In anticipation of upcoming changes, we have been progressively making changes to the way we sell gas, to ensure we continue to provide our firm contract customers with the products they expect as we move to this next stage of operations.
As we stepped up to keep the lights on, we have also reduced our own emissions. Since 2018 ExxonMobil has reduced flaring by 45% and the use of gas as fuel by 29% across our Victorian operations. The gas we’re now saving at Longford is enough to supply gas to almost 100,000 households every year.
Along with other changes to the way we operate these steps have allowed us to reduce the greenhouse gas intensity of our gas production by 18% since 2018.
We are also commercializing beneficial uses for our emissions, helping to further reduce the carbon intensity of Gippsland gas. We have signed two long-term carbon dioxide supply agreements with Air Liquide and BOC to capture and reuse carbon dioxide from the Longford Gas Conditioning Plant in two new facilities to be constructed adjacent to the Longford Gas Plant. The carbon dioxide will be processed and used in food and beverage products, in addition to water treatment, desalination, manufacturing and medical industries.

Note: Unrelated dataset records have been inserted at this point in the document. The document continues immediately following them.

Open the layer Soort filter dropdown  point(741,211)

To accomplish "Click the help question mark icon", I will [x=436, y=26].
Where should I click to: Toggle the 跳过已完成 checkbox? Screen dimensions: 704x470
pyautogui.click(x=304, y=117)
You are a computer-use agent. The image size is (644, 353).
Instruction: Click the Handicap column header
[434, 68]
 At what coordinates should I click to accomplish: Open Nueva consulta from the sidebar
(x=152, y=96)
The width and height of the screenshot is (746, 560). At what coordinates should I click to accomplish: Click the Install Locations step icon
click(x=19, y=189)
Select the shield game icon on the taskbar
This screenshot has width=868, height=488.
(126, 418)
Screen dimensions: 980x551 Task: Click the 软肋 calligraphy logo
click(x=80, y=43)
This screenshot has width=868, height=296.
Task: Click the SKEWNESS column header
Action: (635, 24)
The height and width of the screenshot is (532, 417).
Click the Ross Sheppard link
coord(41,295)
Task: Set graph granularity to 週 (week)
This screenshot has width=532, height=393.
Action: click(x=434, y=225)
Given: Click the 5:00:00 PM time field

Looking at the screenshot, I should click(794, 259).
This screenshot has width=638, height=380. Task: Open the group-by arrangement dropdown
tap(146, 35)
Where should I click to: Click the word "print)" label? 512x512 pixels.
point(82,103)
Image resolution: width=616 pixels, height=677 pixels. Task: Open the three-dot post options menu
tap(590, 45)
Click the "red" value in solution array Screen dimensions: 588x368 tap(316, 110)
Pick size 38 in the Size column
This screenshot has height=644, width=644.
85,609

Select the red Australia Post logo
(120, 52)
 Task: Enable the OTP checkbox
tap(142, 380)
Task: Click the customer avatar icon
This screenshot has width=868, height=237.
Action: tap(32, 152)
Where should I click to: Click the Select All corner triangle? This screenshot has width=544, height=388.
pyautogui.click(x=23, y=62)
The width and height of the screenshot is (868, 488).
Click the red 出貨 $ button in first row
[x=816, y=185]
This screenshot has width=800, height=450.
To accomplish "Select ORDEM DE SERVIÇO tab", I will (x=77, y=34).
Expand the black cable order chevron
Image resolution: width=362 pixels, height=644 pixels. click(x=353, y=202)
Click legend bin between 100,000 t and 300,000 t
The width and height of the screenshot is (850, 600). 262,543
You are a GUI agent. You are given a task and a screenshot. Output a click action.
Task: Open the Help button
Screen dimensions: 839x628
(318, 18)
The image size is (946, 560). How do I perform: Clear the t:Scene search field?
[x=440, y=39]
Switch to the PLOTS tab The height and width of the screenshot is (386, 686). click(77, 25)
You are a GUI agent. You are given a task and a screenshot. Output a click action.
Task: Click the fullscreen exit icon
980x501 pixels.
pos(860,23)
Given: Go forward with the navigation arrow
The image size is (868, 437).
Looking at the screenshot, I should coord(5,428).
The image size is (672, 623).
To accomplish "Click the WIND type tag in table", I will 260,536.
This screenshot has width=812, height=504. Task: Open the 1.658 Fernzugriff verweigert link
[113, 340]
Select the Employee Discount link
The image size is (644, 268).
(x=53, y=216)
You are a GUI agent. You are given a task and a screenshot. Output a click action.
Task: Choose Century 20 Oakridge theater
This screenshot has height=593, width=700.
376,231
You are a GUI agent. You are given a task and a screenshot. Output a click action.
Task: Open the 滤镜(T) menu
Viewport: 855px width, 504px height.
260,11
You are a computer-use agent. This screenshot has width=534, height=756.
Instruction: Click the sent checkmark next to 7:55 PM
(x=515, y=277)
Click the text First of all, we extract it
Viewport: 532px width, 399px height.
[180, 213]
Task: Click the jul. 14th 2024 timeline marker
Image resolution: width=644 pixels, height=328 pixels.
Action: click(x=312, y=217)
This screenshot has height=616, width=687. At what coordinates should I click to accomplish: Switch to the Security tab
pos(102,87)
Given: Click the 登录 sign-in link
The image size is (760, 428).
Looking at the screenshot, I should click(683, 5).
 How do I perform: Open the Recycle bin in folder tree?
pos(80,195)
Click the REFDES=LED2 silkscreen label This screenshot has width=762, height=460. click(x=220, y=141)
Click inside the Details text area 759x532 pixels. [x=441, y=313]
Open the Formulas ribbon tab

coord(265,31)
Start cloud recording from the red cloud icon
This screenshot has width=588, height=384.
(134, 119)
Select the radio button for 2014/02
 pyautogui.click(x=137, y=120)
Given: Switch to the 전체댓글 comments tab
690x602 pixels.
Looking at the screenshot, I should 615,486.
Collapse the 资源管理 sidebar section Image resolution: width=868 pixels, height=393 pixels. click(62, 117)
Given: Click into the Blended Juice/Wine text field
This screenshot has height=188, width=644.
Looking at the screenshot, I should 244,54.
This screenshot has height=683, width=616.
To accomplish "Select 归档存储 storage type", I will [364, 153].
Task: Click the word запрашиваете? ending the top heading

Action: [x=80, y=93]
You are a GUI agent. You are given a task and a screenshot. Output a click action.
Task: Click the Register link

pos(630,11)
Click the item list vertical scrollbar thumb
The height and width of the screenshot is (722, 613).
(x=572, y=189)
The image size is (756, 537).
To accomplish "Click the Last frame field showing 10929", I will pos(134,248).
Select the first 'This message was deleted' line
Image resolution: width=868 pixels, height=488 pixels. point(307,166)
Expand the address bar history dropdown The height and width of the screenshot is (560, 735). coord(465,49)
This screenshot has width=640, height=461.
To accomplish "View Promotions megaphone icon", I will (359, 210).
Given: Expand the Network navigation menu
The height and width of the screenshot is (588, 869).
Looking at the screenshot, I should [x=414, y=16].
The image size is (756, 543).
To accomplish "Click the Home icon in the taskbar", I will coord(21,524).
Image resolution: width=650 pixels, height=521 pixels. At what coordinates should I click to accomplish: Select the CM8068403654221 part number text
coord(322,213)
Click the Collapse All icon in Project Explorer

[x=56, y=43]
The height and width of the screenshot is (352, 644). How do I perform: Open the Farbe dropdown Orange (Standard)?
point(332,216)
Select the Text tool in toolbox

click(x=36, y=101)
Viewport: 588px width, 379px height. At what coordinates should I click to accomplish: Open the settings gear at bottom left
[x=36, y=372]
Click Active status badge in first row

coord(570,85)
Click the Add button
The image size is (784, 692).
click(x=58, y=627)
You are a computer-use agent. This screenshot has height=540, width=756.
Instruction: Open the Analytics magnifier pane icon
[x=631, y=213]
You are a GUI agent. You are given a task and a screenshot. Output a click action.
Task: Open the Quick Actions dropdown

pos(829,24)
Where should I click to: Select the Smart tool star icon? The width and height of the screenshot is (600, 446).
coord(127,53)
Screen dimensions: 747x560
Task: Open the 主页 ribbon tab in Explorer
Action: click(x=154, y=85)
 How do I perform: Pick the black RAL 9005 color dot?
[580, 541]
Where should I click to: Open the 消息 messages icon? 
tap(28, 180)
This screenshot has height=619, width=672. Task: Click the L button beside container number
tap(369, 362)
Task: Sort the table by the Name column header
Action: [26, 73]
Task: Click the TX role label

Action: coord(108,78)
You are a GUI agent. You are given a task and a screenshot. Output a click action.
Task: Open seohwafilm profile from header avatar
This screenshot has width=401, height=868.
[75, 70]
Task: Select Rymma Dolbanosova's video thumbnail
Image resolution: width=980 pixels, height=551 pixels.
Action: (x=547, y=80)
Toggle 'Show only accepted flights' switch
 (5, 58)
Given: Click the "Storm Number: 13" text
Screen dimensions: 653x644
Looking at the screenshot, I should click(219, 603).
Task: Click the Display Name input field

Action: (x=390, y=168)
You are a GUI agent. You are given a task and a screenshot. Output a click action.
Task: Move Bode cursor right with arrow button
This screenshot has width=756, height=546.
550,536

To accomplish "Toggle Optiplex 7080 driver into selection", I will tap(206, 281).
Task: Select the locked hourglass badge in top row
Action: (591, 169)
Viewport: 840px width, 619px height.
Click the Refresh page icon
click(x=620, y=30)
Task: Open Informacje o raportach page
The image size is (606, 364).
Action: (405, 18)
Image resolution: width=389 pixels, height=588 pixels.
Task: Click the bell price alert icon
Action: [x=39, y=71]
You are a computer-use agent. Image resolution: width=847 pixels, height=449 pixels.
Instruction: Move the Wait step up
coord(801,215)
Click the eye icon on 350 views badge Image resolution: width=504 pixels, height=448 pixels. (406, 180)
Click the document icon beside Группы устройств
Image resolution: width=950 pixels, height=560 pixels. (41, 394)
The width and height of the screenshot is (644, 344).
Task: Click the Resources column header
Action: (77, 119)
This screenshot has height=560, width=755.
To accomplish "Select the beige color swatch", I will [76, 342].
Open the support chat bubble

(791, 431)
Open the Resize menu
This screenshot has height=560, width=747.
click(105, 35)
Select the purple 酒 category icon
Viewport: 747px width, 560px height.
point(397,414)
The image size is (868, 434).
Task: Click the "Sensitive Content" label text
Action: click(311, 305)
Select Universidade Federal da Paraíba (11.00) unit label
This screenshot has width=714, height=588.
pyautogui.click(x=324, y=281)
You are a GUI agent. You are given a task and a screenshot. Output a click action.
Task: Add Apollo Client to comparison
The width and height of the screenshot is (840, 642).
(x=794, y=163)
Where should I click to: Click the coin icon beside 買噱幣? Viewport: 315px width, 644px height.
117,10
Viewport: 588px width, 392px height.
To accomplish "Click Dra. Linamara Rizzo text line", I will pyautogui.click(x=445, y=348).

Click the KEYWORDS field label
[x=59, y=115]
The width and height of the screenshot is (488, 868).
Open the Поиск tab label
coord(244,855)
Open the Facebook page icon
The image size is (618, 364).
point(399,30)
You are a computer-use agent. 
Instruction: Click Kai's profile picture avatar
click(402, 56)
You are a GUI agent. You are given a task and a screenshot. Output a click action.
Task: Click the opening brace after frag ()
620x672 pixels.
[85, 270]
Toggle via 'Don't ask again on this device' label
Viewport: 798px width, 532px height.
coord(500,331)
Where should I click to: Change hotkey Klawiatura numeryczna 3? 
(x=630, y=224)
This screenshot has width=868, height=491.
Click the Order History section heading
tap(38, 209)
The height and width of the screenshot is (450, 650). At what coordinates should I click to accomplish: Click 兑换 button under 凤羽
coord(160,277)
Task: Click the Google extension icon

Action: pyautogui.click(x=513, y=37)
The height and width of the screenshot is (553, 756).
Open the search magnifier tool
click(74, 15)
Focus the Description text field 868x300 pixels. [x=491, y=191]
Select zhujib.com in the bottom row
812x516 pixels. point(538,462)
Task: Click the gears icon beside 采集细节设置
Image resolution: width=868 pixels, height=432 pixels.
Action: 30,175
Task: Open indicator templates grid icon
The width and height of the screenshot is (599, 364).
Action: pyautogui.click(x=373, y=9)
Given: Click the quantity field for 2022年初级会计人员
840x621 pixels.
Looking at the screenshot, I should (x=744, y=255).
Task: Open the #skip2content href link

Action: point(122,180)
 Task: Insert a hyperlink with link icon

This is a great example of industry working together to create new regional construction and manufacturing jobs, creating value added products and delivering improved environmental outcomes.
The next significant step to reduce the greenhouse gas intensity of gas production will be the Southeast Australia Carbon Capture and Storage Project in the Gippsland Basin announced last year. To realize the full potential of this infrastructure we are also in discussions with operators in hard to abate sectors such as manufacturing, heavy industry, and energy to build on the foundation project to decarbonize other parts of the economy.
ExxonMobil and our joint venture partners have invested in domestic gas supply through the cycle to provide the gas Australians on the east coast need now.
Next year the way the Gippsland Basin Joint Venture operates will change, this is a necessary consequence of natural field decline.
And next year will also be a decade since ExxonMobil outlined the steps required to ensure reliable and competitively priced gas supply in the southern states.
Additional investment in domestic gas supply is required to provide the gas Australian households and businesses need and to support the energy transition.
I want to thank the conference organizers for again inviting ExxonMobil to share our perspective on the domestic gas market and I am of course very happy to answer any questions.